In the opinion piece on penalties for paedophiles, turn the paragraph that begins "I was also approached by another mother" into a short list of its main facts.

======== Selected text

Opinion: Paedophiles need harsher penalties

  • Breaking
  • 22/01/2013

Opinion by Rachel Tiffen

It's nearly five months since I first heard the name Trevor Hall.

If you haven't followed my coverage, Hall is a 65-year-old father and grandfather from the Bay of Plenty who used to volunteer at the Salvation Army.

He purports to be a good, Christian man.

In reality, he's an unabashed paedophile.

Desperate to stop him from hurting anymore little girls, the mother of one of his victims contacted me wanting to be interviewed, inadvertently opening the floodgates to several more.

For legal reasons, we couldn't identify the woman or the child, but if the Whakatane mother had her way she would have screamed down the barrel of the camera. She wanted every mother and father in New Zealand warned.

You see, it wasn't Hall's first offence. Far from it.

As a 10-year-old Hall forced other little boys to perform sexual acts in the playground. Or so he told the seven-year-old girl in Whakatane as he assaulted her.

Despite his early start, Hall wasn't convicted of indecent assault until some four decades later in Queensland.

The sentencing judge said Hall's offending - against his four-year-old grandniece and nine-year-old grandnephew - was "one of the worst breaches of trust" he'd ever encountered and the siblings had suffered "a combination of adverse impact and nervous and mental shock".

After 17 months Hall was released, deported to New Zealand and red-flagged by the New Zealand Police.

But that flag didn't fly for the Whakatane mother and daughter because the Salvation Army never checked him out.

And so Hall met the young mother and daughter in the Bay of Plenty township's second-hand store.

Hall's modus operandi is textbook paedophilia.

Single out the lonely, vulnerable, single mum with child in need of a father figure then gain their trust, ingratiate yourself into their home life and exploit it.

The night the Whakatane girl told her mother what "yucky Trevor" had done to her, both mother and daughter cried and cried for hours.

The mother was wracked with guilt for her choices and consumed by anger that grew into determination to stop him.

The Salvation Army made matters worse. The mother was disbelieved, shunned in fact even after Hall had admitted his crime.

Once 3 News reported on Hall, they admitted their processes needed work.

On December 17 last year, Judge Peter Rollo sentenced Hall to 12 months home detention in the Tauranga District Court.

Hall's medical condition, Judge Rollo said, made a term of imprisonment "disproportionately severe" to his offending. Hall, a lifelong-smoker, has emphysema.

Meanwhile another alleged victim, from 25 years prior, watched the 3 News coverage in disbelief and anger.

This woman wasn't lucky enough to have had a supportive mother. She wasn't believed, so she bottled it up.

But Hall's behaviour, which at times was downright brazen and arrogant, left her scarred - mentally, physically and romantically. As an adult, intimacy feels dirty and wrong.

To her, the Judge's sentence of home detention sends an appalling message. To her, it says 'molest our children and you'll get sent home' or 'a slap on the wrist with a wet bus ticket for you paedophiles out there'.

The sentence has put her off going to the police or being interviewed by media.

She believes there are dozens more out there, like her.

I was also approached by another mother of two more alleged victims. Hall assaulted her children, she says, while she was in hospital giving birth to twins. The children were interviewed at the time and the mother heard nothing more.

Police have since admitted they may have botched it and have re-interviewed one of the alleged victims. But, no charges have been laid.

So exactly what message are the people in charge of upholding and presiding over the law trying to send?

Former Northland teacher James Parker faces 72 charges of sexual offending against boys. The judge has indicated he will consider a sentence of preventive detention - that is, indefinite custody.

So, once it's bad enough we'll lock them up, but how bad does it need to get?

================
======== Data provided

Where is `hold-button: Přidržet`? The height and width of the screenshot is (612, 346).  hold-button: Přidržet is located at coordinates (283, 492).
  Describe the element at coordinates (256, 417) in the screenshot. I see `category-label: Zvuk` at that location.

================

Solution to the problem |
- Another mother, whose two children are also alleged victims, approached the writer.
- She says Hall assaulted her children while she was in hospital giving birth to twins.
- The children were interviewed at the time.
- The mother heard nothing more after that.